Ils se sont alors mis à débiter des promesses et des paroles, confortés en cela par des chiffres avancés par des mécanismes, dont celui de l’Institut national des statistiques, mis sous la coupe d’Ennahdha. Ils se sont mis, également, à mettre la main sur tous les rouages clés de l’Etat (gouvernorats, délégations municipalités, sociétés nationales directions générales) sous le prétexte fallacieux qu’il est logique qu’ils travaillent avec des hommes de « leur » confiance.
 
Or, ils semblent avoir oublié qu’ils sont là uniquement pour assurer la mise en place des institutions en vue de la prochaine étape finale et non pour gouverner dans le sens classique du terme. Or, ce qu’a fait Ennahdha laisse supposer qu’il s’installe aux commandes du pays pour des dizaines d’années puisqu’on est jusqu’à parler de stratégie de longue haleine visant des projets à réaliser dans vingt ans !

Pourtant, le pays a besoins de mesures urgentes pour répondre aux besoins immédiats des citoyens et des régions intérieures et de la mise en place des Instances essentielles, de la loi électorale et, bien entendu, l’élaboration du texte de la Constitution.

Mais ce n’étaient pas les objectifs d’Ennahdha qui a multiplié les manœuvres et les opérations de diversion pour nous faire tailler une Constitution à « sa » mesure, des Instances (élections, information et magistrature) à « sa » mesure, tout en prenant le temps qu’il « lui » faut pour organiser des élections à « sa » mesure.
 
Grisé par le pouvoir et voulant avoir le beurre et l’argent du beurre, le parti islamiste a voulu rafler toute la mise aux dépens et de ses adversaires et de ses partenaires politiques. Mais c’était compter sans la résistance des forces progressistes et démocratiques du pays aussi bien politiques que celles de la société civile qui ont tenu bon par le biais des médias et des réseaux sociaux.

Déstabilisé par cette résistance et par l’émergence de Nidaa Tounès, désormais, allié aux partis Al Joumhouri et El Massar, deux formations au militantisme reconnu et au passé honorable en matière de lutte contre la dictature et la corruption, le parti islamiste semble opter pour la fuite en avant et pour la manière forte.
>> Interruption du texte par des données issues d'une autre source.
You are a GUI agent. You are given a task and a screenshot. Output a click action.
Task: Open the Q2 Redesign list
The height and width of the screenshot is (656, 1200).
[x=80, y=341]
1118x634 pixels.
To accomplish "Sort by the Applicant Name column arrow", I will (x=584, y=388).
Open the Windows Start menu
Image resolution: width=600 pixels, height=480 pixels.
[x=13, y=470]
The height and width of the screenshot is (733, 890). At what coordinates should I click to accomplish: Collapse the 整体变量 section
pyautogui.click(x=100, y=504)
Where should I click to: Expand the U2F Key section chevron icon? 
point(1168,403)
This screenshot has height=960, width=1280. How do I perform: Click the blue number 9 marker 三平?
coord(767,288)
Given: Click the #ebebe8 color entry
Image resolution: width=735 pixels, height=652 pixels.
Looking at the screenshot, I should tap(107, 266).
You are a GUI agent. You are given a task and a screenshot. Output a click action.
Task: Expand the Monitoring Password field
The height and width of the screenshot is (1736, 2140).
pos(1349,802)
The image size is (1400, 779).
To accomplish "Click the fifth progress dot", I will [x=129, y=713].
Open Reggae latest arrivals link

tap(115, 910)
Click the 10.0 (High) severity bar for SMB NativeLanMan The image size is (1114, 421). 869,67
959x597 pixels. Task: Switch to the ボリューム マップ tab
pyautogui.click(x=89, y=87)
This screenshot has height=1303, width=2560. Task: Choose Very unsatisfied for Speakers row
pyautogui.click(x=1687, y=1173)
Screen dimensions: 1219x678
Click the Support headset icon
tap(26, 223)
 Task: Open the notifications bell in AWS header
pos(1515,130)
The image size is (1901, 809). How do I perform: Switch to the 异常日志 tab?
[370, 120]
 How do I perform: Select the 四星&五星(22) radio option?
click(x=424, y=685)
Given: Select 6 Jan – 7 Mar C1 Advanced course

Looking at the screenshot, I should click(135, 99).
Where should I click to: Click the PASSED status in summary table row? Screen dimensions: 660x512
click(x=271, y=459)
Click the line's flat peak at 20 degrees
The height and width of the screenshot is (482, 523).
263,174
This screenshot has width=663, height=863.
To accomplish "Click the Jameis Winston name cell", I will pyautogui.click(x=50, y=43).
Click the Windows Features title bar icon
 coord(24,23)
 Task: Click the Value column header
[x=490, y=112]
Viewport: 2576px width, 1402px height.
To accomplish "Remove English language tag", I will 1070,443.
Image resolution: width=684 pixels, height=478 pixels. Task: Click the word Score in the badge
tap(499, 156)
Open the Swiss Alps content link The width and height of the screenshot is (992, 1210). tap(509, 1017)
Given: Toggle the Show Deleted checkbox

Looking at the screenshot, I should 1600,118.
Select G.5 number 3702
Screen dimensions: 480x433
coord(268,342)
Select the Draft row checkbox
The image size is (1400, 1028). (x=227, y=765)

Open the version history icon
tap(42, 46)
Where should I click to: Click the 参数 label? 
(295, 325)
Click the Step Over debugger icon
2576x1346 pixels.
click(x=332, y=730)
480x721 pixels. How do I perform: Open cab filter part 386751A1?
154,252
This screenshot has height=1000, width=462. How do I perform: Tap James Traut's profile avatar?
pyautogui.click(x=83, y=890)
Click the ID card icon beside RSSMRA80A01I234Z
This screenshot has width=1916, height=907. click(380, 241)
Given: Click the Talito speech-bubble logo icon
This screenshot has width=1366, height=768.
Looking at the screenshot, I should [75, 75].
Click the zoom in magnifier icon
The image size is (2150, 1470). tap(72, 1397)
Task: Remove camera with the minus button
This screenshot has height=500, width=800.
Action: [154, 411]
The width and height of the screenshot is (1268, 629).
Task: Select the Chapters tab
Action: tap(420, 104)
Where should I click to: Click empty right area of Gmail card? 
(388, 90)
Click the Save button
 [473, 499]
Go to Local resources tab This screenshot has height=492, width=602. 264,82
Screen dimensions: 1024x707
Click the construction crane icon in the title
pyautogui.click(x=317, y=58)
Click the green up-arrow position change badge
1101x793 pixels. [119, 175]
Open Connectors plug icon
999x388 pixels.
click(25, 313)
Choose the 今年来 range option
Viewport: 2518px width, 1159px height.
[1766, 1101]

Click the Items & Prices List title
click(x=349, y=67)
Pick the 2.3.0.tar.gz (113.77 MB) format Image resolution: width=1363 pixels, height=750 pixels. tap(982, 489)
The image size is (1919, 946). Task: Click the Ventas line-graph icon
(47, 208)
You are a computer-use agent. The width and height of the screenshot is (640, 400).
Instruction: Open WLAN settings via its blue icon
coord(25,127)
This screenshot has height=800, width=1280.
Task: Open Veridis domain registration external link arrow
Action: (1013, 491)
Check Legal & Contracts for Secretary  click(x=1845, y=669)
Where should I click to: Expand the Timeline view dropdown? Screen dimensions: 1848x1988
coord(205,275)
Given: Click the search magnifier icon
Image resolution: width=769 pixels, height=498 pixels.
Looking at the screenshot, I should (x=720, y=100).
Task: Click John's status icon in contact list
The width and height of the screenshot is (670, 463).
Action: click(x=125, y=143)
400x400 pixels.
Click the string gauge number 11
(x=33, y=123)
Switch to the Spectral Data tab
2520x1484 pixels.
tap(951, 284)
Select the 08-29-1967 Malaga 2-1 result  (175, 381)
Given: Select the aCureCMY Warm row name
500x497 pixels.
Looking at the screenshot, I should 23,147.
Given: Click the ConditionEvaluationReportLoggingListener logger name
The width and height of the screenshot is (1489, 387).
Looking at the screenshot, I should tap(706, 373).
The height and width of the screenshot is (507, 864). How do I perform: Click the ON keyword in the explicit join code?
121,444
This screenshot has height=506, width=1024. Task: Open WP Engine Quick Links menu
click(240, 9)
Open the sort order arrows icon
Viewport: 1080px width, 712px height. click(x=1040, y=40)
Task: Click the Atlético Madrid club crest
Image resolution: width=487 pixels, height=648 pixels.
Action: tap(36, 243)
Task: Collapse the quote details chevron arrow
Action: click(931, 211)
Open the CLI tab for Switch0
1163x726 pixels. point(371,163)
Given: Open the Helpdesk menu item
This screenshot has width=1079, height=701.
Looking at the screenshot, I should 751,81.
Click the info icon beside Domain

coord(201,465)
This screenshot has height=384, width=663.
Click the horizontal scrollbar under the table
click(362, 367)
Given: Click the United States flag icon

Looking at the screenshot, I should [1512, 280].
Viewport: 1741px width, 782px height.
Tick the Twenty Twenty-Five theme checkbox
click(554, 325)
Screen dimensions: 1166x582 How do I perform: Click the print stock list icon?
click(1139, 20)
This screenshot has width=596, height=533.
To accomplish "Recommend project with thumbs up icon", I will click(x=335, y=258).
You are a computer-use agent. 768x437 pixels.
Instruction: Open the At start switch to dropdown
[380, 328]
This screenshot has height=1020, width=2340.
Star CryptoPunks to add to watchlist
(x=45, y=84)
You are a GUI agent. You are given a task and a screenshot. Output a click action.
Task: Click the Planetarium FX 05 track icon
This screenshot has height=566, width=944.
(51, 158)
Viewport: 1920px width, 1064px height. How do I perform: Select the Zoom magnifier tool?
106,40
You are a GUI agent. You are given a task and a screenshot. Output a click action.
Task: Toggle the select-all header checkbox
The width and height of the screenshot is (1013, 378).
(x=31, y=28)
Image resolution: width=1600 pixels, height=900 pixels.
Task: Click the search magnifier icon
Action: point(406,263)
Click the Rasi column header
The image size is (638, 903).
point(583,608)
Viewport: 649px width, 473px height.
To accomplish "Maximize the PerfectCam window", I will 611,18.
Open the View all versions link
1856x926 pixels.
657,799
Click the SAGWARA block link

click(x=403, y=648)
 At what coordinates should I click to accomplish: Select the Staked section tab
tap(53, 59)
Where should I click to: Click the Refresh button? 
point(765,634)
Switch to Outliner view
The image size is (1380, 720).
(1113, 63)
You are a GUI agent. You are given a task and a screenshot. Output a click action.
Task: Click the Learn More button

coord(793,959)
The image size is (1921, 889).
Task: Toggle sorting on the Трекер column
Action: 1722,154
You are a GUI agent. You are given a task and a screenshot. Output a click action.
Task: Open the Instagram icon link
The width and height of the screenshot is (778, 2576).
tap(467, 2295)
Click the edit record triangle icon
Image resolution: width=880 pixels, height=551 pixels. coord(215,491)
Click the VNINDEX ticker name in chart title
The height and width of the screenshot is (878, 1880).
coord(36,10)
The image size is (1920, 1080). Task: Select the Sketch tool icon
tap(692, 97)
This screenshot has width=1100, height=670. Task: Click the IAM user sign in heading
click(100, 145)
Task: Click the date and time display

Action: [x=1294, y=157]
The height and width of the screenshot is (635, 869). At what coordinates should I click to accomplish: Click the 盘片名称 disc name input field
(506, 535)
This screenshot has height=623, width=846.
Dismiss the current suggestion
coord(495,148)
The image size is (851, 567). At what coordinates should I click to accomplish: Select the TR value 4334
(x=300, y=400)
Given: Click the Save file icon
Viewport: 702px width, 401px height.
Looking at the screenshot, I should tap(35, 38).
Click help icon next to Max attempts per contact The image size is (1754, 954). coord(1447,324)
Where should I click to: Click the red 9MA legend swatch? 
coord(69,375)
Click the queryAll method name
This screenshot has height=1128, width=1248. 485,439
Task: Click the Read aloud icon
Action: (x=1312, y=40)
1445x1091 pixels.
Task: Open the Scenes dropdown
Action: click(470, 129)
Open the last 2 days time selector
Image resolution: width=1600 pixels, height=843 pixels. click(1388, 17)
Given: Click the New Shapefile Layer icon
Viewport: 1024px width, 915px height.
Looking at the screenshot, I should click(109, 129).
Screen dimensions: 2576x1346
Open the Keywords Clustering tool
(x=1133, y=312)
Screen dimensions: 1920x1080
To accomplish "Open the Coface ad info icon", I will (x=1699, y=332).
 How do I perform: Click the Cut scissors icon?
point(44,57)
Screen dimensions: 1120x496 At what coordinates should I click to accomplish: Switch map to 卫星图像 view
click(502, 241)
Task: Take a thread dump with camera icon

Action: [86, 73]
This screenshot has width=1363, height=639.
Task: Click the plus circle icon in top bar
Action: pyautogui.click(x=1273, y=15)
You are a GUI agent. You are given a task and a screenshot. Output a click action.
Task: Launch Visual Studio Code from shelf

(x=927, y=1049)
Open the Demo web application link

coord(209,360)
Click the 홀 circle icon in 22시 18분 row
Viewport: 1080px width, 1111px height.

Après avoir misé sur les forces salafistes, devenues encombrantes, il est en train de compter sur ces bandits desdites Ligues de protection de la révolution (LPR) dont toutes les forces politiques et de la société civile réclament la dissolution. Ennahdha est allé jusqu’à abattre les masques en revendiquant officiellement la libération des présumés assassins de Lotfi Nagdh à Tataouine !
 
Un point à relever. Il est curieux que certains revendiquent le départ des ministres de la Justice et des Affaires étrangères, alors qu’au départ la réclamation portait sur tous les départements de souveraineté.

Or, avec ce qu’on constate comme passivité des forces de l’ordre lors des attaques subies par les réunions des partis politiques et l’impunité dont bénéficient ces hors la loi de LPR ainsi que la dernière crise entre Ali Laârayedh et les forces de sécurité, le département de l’Intérieur devrait être plus que jamais concerné par le changement et par l’avènement d’une personnalité compétente et technicienne pour le diriger et pour garantir, le moment venu, un déroulement normal des prochaines élections et de la campagne électorale.

« Sans un ministre de l’Intérieur neutre, il ne pourra y avoir des campagnes électorales et des élections libres et démocratiques », dixit Maya Jribi.

La crise est donc bien là. Elle risque, non seulement de « balayer » la Troïka au pouvoir, mais surtout de faire retarder, sin die, le processus de la transition démocratique et de faire plonger la Tunisie dans une période d’incertitude indéterminée.